How Vietnam war leader Ho Chi Minh’s beliefs were shaped not in his home country, but in Europe’s colonial nerve centres
- Thousands of kilometres from home, Ho crystallised the philosophies that would embolden him to confront two great powers: imperial France and the US war machine

Remembered as a catastrophic saga and humbling reckoning in American history, the Vietnam war is considered by the Vietnamese as the final chapter in a century-long struggle for independence, first from France, then the United States.
The conflict ended when the Viet Cong’s Soviet T-54 tanks rolled into Saigon in 1975, a city then triumphantly renamed after Ho Chi Minh, the founder of the Communist Party of Vietnam, who had been dead six years by the time his long-held dream of a united and independent country was realised.
Ho Chi Minh – “Ho, the bringer of light” – was the last of the 50 or so pseudonyms the leader used and lived under as he propagated his ideas on political struggle and military strategy over decades, not just in his native tongue but also in his fluent French, Chinese (Mandarin and Cantonese), English and Russian.
Born Nguyen Sinh Cung in 1890 in Vietnam, which his father believed to be a lost country, Ho would find his raison d’être as he travelled the world in his 20s, mixing with itinerant labourers in greasy kitchens and dank flophouses, beneath the high noses of European elites, among what historian Tim Harper calls “the village abroad”, a community of like-minded people created by migration and exile.

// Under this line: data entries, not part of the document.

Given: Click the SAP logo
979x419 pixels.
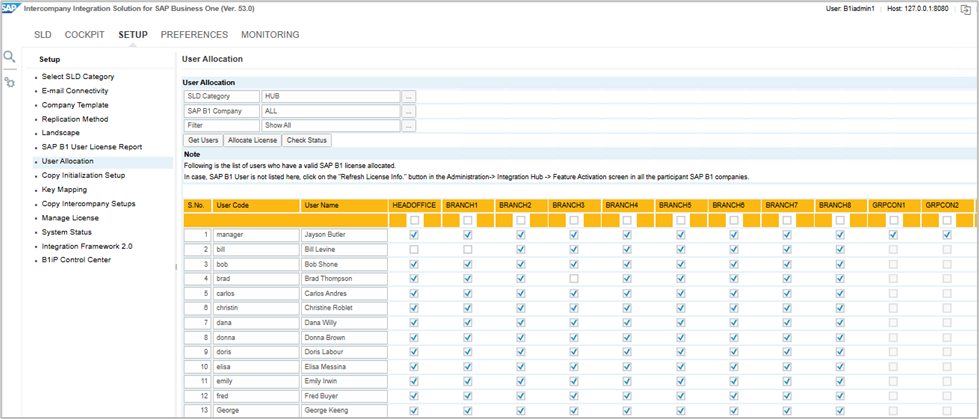Looking at the screenshot, I should [12, 8].
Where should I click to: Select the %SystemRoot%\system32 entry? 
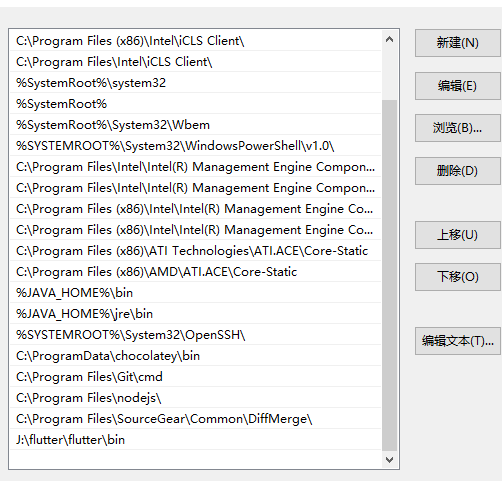[x=195, y=83]
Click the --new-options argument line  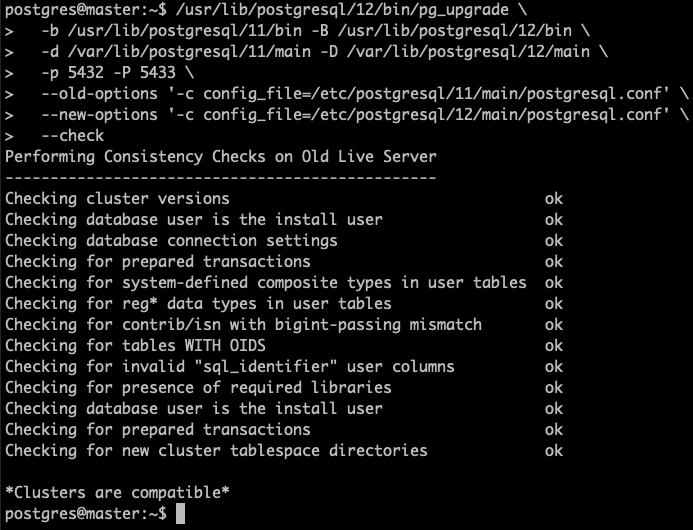(x=355, y=115)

It was in those places, under those conditions, thousands of kilometres from home, toiling away in the nerve centres of the colonial world, that Ho crystallised the philosophies that would embolden him to confront two great powers, facing down imperial France once the Japanese departed in 1945, and later the third occupying force of his lifetime, the US, against which his forces would eventually accomplish the unthinkable: to defeat and embarrass the American war machine.
Aged 21 and travelling as Seaman Ba, Ho would later recall waves as big as mountains crashing on the decks on his first voyage to Europe. When the waters were calm he spent the hours between kitchen shifts helping fellow crew members write letters.